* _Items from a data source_
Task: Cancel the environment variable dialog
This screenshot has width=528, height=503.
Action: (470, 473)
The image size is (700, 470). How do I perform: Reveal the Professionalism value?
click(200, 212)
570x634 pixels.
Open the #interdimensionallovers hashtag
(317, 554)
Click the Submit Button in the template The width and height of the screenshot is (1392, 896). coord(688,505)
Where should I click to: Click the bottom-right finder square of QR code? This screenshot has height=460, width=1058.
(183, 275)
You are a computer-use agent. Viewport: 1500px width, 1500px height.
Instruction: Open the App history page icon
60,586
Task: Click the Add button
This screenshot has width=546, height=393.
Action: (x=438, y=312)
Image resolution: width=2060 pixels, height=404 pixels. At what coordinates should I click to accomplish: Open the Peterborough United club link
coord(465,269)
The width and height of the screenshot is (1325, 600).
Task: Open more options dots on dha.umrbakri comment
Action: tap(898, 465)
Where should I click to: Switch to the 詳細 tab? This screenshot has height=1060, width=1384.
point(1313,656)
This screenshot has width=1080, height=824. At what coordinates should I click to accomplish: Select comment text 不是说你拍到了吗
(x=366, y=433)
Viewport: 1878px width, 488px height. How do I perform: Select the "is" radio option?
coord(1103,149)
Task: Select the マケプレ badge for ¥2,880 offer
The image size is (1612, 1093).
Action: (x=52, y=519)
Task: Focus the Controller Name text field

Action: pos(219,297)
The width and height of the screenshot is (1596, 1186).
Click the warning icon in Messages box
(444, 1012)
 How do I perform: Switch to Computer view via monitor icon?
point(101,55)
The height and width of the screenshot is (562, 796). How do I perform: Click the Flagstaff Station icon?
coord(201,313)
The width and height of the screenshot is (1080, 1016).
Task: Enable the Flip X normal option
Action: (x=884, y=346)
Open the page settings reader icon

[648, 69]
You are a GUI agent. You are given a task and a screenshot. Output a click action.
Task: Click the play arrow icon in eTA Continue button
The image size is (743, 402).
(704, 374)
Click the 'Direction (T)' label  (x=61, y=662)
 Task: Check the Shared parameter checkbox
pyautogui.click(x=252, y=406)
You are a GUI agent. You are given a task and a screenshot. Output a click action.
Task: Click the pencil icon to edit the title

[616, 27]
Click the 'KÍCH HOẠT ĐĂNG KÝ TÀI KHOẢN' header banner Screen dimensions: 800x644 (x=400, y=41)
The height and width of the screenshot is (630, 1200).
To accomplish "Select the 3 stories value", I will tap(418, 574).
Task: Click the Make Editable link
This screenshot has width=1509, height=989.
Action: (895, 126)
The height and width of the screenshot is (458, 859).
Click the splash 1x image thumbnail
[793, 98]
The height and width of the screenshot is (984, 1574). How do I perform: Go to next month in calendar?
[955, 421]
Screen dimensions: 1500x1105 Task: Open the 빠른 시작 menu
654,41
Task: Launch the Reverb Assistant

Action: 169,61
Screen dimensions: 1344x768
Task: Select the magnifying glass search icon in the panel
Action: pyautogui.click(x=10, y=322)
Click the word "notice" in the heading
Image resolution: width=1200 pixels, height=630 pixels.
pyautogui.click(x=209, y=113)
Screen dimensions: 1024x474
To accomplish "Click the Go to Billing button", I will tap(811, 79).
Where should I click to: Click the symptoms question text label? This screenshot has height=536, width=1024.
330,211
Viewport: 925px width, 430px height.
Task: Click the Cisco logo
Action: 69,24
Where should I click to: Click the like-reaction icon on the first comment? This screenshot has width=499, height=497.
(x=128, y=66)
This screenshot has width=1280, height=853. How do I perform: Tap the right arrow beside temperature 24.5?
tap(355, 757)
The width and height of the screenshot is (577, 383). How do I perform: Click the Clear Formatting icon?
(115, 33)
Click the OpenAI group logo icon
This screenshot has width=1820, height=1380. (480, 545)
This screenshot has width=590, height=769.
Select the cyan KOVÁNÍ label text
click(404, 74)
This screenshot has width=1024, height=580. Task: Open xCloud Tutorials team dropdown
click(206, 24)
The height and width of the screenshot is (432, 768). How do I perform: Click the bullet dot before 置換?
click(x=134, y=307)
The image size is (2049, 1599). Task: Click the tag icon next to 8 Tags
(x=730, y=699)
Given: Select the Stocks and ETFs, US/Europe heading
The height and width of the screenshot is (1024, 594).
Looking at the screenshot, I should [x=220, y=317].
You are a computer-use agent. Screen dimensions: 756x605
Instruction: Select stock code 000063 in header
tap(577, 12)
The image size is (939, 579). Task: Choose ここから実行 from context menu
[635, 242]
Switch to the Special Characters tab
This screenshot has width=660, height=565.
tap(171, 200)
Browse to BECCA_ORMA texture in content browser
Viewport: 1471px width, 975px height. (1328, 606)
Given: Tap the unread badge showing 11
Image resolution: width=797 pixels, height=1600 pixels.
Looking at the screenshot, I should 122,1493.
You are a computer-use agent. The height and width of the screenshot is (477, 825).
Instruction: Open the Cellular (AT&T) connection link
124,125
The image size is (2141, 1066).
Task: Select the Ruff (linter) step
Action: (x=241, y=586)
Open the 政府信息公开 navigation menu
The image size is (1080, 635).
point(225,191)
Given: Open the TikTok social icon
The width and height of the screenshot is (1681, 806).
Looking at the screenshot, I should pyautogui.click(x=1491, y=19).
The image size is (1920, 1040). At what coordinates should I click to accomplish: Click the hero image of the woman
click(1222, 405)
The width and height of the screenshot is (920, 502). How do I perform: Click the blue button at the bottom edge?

* _TASK INSTRUCTIONS_
Restate all of the data above. Match it word for word.

* _TASK SOLUTION_
Task: Cancel the environment variable dialog
This screenshot has width=528, height=503.
Action: (470, 473)
The image size is (700, 470). How do I perform: Reveal the Professionalism value?
click(200, 212)
570x634 pixels.
Open the #interdimensionallovers hashtag
(317, 554)
Click the Submit Button in the template The width and height of the screenshot is (1392, 896). coord(688,505)
Where should I click to: Click the bottom-right finder square of QR code? This screenshot has height=460, width=1058.
(183, 275)
You are a computer-use agent. Viewport: 1500px width, 1500px height.
Instruction: Open the App history page icon
60,586
Task: Click the Add button
This screenshot has width=546, height=393.
Action: (x=438, y=312)
Image resolution: width=2060 pixels, height=404 pixels. At what coordinates should I click to accomplish: Open the Peterborough United club link
coord(465,269)
The width and height of the screenshot is (1325, 600).
Task: Open more options dots on dha.umrbakri comment
Action: tap(898, 465)
Where should I click to: Switch to the 詳細 tab? This screenshot has height=1060, width=1384.
point(1313,656)
This screenshot has width=1080, height=824. At what coordinates should I click to accomplish: Select comment text 不是说你拍到了吗
(x=366, y=433)
Viewport: 1878px width, 488px height. How do I perform: Select the "is" radio option?
coord(1103,149)
Task: Select the マケプレ badge for ¥2,880 offer
The image size is (1612, 1093).
Action: (x=52, y=519)
Task: Focus the Controller Name text field

Action: pos(219,297)
The width and height of the screenshot is (1596, 1186).
Click the warning icon in Messages box
(444, 1012)
 How do I perform: Switch to Computer view via monitor icon?
point(101,55)
The height and width of the screenshot is (562, 796). How do I perform: Click the Flagstaff Station icon?
coord(201,313)
The width and height of the screenshot is (1080, 1016).
Task: Enable the Flip X normal option
Action: (x=884, y=346)
Open the page settings reader icon

[648, 69]
You are a GUI agent. You are given a task and a screenshot. Output a click action.
Task: Click the play arrow icon in eTA Continue button
The image size is (743, 402).
(704, 374)
Click the 'Direction (T)' label  (x=61, y=662)
 Task: Check the Shared parameter checkbox
pyautogui.click(x=252, y=406)
You are a GUI agent. You are given a task and a screenshot. Output a click action.
Task: Click the pencil icon to edit the title

[616, 27]
Click the 'KÍCH HOẠT ĐĂNG KÝ TÀI KHOẢN' header banner Screen dimensions: 800x644 (x=400, y=41)
The height and width of the screenshot is (630, 1200).
To accomplish "Select the 3 stories value", I will tap(418, 574).
Task: Click the Make Editable link
This screenshot has width=1509, height=989.
Action: (895, 126)
The height and width of the screenshot is (458, 859).
Click the splash 1x image thumbnail
[793, 98]
The height and width of the screenshot is (984, 1574). How do I perform: Go to next month in calendar?
[955, 421]
Screen dimensions: 1500x1105 Task: Open the 빠른 시작 menu
654,41
Task: Launch the Reverb Assistant

Action: 169,61
Screen dimensions: 1344x768
Task: Select the magnifying glass search icon in the panel
Action: pyautogui.click(x=10, y=322)
Click the word "notice" in the heading
Image resolution: width=1200 pixels, height=630 pixels.
pyautogui.click(x=209, y=113)
Screen dimensions: 1024x474
To accomplish "Click the Go to Billing button", I will tap(811, 79).
Where should I click to: Click the symptoms question text label? This screenshot has height=536, width=1024.
330,211
Viewport: 925px width, 430px height.
Task: Click the Cisco logo
Action: 69,24
Where should I click to: Click the like-reaction icon on the first comment? This screenshot has width=499, height=497.
(x=128, y=66)
This screenshot has width=1280, height=853. How do I perform: Tap the right arrow beside temperature 24.5?
tap(355, 757)
The width and height of the screenshot is (577, 383). How do I perform: Click the Clear Formatting icon?
(115, 33)
Click the OpenAI group logo icon
This screenshot has width=1820, height=1380. (480, 545)
This screenshot has width=590, height=769.
Select the cyan KOVÁNÍ label text
click(404, 74)
This screenshot has width=1024, height=580. Task: Open xCloud Tutorials team dropdown
click(206, 24)
The height and width of the screenshot is (432, 768). How do I perform: Click the bullet dot before 置換?
click(x=134, y=307)
The image size is (2049, 1599). Task: Click the tag icon next to 8 Tags
(x=730, y=699)
Given: Select the Stocks and ETFs, US/Europe heading
The height and width of the screenshot is (1024, 594).
Looking at the screenshot, I should [x=220, y=317].
You are a computer-use agent. Screen dimensions: 756x605
Instruction: Select stock code 000063 in header
tap(577, 12)
The image size is (939, 579). Task: Choose ここから実行 from context menu
[635, 242]
Switch to the Special Characters tab
This screenshot has width=660, height=565.
tap(171, 200)
Browse to BECCA_ORMA texture in content browser
Viewport: 1471px width, 975px height. (1328, 606)
Given: Tap the unread badge showing 11
Image resolution: width=797 pixels, height=1600 pixels.
Looking at the screenshot, I should 122,1493.
You are a computer-use agent. The height and width of the screenshot is (477, 825).
Instruction: Open the Cellular (AT&T) connection link
124,125
The image size is (2141, 1066).
Task: Select the Ruff (linter) step
Action: (x=241, y=586)
Open the 政府信息公开 navigation menu
The image size is (1080, 635).
point(225,191)
Given: Open the TikTok social icon
The width and height of the screenshot is (1681, 806).
Looking at the screenshot, I should pyautogui.click(x=1491, y=19).
The image size is (1920, 1040). At what coordinates should I click to accomplish: Click the hero image of the woman
click(1222, 405)
The width and height of the screenshot is (920, 502). How do I perform: Click the blue button at the bottom edge?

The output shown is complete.